To Prepare Unagi (Eel)
- Unagi is typically already cooked/broiled when you purchase it. All you need to do is reheat in the oven. Set your oven to broil (high – 550ºF/290ºC) and preheat for 3 minutes. Line the baking sheet with aluminum foil. Spray oil on the aluminum foil and place the unagi on top. Put the baking sheet in the middle rack of your oven and broil for 5-7 minutes (no need to flip). Cut into 4 long strips.
To Prepare Mitsuba or Spinach
- Tie the stems with cooking twine to keep them from being untied while cooking. Bring a pot of water to boil. Add 1 tsp salt and blanch mitsuba or spinach just enough to tender. Do not overcook.
- Soak the blanched mitsuba in iced water and squeeze the water out. Set aside.
To Prepare Cucumber
- Cut off the end and cut into quarter length-wise and remove the seeds. Set aside.
To Prepare Sakura Denbu (Seasoned Cod Fish Flakes)
- Open the package and put it in a small bowl. Set aside.
To Assemble Futomaki
- Gather all the ingredients. Prepare Tezu (finger dipping water) by combining ¼ cup water and 2 tsp rice vinegar.
- Place a bamboo sushi mat on the working surface or cutting board. Then place a sheet of nori on the bamboo mat, shiny side down. Divide sushi rice into quarters. Dip your fingers in Tezu, and put a quarter portion of the sushi rice on nori and spread evenly with your fingers. Make sure to wet your fingers with Tezu when you do this. Spread the rice evenly; otherwise, your sushi roll won’t look even when rolled.

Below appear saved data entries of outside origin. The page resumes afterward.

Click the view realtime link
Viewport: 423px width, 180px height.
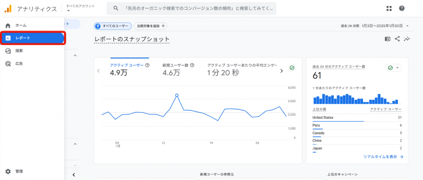click(383, 157)
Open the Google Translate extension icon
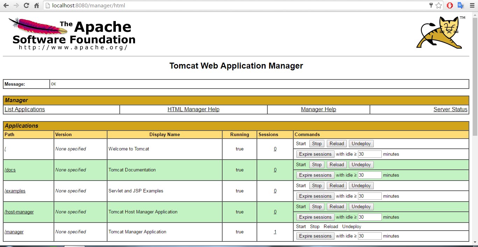Viewport: 478px width, 247px height. point(461,6)
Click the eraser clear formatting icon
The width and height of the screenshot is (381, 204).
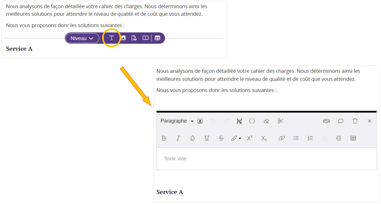tap(266, 121)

- Leaving about a ½ inch (1.5 cm) strip along the top of nori farthest away from you. You don’t put the rice till the end because after you roll, the white rice could come out from the seam and it won’t look pretty.
- Place the cucumber toward the bottom of nori. Front ingredients will need to go over the other ingredients. Therefore I recommend putting easy-to-hold ingredients toward the front, and put Sakura Denbu and Shiitake toward the top so the pieces won’t fall down when you roll.
- From the bottom end (of sushi rice), start rolling nori sheet over the filling tightly and firmly with bamboo mat until the bottom end reaches the end of sushi rice on top. Use your fingers to hold the ingredients when you roll.
- Hold the top of the bamboo mat with one hand and hold the rolled bamboo mat with the other hand and pull against each other to tighten the roll. Lift the bamboo mat and continue to roll. Place the bamboo mat over the roll and tightly squeeze. Continue to make the rest of the rolls.
- Using a very sharp knife, cut the Futomaki in half first. Every slice or every other slice, wipe the knife with a wet kitchen cloth so that you can cut nicely.
- Then cut each half into 3 pieces.
- Rice: 1 rice cooker cup is 180 ml, not the same as US 1 cup (240 ml). 1 rice cooker cup will make 2 rice cooker cups of cooked rice, roughly 330 g. 1 US cup of cooked rice weighs 6.3 oz (180 g). Estimate that each sushi roll like California Roll needs ½ cup (90 g) sushi rice. Please use short grain rice for sushi.
- Sushi Vinegar: There is a convenient Sushi Seasoning available at a Japanese/Asian grocery store.
Editor’s Note: The original post was published on January 30, 2016. The post has been updated in January 2020.